According to TD Securities' latest technical analysis report, the global oil market is facing an unprecedented period of volatility, with geopolitical tensions redefining market risk. The report, released in March 2025, uses its proprietary charting model to illustrate how specific conflict scenarios could lead to dramatic trading ranges in crude oil prices throughout the year. The analysis goes beyond simple supply and demand relationships, quantifying the direct impact of political instability on the market.
**TD Securities Oil Price Forecast: Interpreting the Charts**
As a leading global investment bank, TD Securities has released a comprehensive chart-based outlook for the crude oil market. The analysis identifies several key geopolitical flashpoints that are major drivers of price movements. As a result, the company is forecasting a potential price range for Brent crude of $65 to $115 per barrel, rather than a single price target. This wide range reflects the high degree of uncertainty in the current geopolitical landscape. The methodology relies heavily on historical volatility patterns and scenario modeling.
Furthermore, the charts highlight key technical levels that could act as support or resistance depending on news flow. For example, in their model, a sustained break above $90 is directly correlated with an escalation of conflict in the Strait of Hormuz. Conversely, a drop below $70 aligns with the resolution of several ongoing regional disputes. This approach provides traders and analysts with a framework, rather than a prediction, to navigate the market.
**Geopolitical Risk: The Main Engine of Oil Market Volatility**
The current energy market narrative has shifted from pure fundamentals to geopolitics. While inventory data and OPEC+ production decisions remain relevant, their impact is now often overshadowed by headline risk. TD Securities' research highlights this shift by mapping price reactions to specific events over the past 24 months. The correlation between regional conflict news and intraday price spikes has increased significantly.
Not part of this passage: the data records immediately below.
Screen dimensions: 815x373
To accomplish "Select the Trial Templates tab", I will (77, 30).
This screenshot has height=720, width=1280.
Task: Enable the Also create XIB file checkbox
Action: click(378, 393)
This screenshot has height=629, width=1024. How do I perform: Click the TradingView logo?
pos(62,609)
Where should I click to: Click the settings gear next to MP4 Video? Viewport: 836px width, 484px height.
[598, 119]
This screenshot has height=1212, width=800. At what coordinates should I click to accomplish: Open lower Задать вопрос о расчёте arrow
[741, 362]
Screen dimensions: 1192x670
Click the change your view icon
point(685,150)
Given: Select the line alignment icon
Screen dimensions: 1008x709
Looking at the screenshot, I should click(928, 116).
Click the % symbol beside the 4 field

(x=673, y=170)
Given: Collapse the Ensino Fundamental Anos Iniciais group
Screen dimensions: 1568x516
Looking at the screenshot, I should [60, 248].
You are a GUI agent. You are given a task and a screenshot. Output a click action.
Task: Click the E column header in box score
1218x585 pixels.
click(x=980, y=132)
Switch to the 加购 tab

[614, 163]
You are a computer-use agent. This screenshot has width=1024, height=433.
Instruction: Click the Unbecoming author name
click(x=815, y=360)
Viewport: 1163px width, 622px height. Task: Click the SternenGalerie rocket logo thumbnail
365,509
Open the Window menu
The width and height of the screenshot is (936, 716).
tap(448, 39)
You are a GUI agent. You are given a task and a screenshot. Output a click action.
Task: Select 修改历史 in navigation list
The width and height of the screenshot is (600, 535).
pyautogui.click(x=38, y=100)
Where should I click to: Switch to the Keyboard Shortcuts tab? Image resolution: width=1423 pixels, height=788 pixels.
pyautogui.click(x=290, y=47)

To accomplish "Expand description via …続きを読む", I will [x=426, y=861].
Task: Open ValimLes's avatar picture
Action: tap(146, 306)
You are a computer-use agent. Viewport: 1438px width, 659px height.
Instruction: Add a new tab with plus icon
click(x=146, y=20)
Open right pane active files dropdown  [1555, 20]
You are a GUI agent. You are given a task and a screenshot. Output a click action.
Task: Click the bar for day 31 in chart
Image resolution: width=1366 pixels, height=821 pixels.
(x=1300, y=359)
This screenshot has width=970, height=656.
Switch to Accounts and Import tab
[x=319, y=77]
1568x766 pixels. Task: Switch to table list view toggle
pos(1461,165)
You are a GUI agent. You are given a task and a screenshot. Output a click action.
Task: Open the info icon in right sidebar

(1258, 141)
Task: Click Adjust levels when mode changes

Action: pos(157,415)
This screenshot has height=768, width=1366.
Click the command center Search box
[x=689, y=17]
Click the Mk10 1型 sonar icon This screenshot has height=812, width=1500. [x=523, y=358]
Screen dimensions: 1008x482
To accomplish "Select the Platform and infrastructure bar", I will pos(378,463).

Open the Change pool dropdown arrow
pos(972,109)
The following regions are particularly contributing to this risk premium:
* The Middle East (especially tensions between Iran and Saudi Arabia)
* The conflict between Russia and Ukraine and its impact on European energy supplies
* Political instability in major oil-producing countries such as Nigeria and Libya
Each region presents different variables, but overall they inject a layer of persistent uncertainty that charts struggle to fully digest in advance.
**Expert Analysis: Interpreting Technical Signals**
TD Securities' senior commodity strategist emphasized that their charts are tools for gauging market sentiment and positioning, not crystal balls. The wide price range itself is a signal that the market is pricing in multiple conflicting outcomes simultaneously. When one scenario is perceived as more likely than another, this often leads to sharp price swings. For example, a single drone strike on infrastructure could cause prices to rapidly reprice from the lower end of their forecast range to the middle or upper end.
In addition, the analysis examines open interest and trading volume.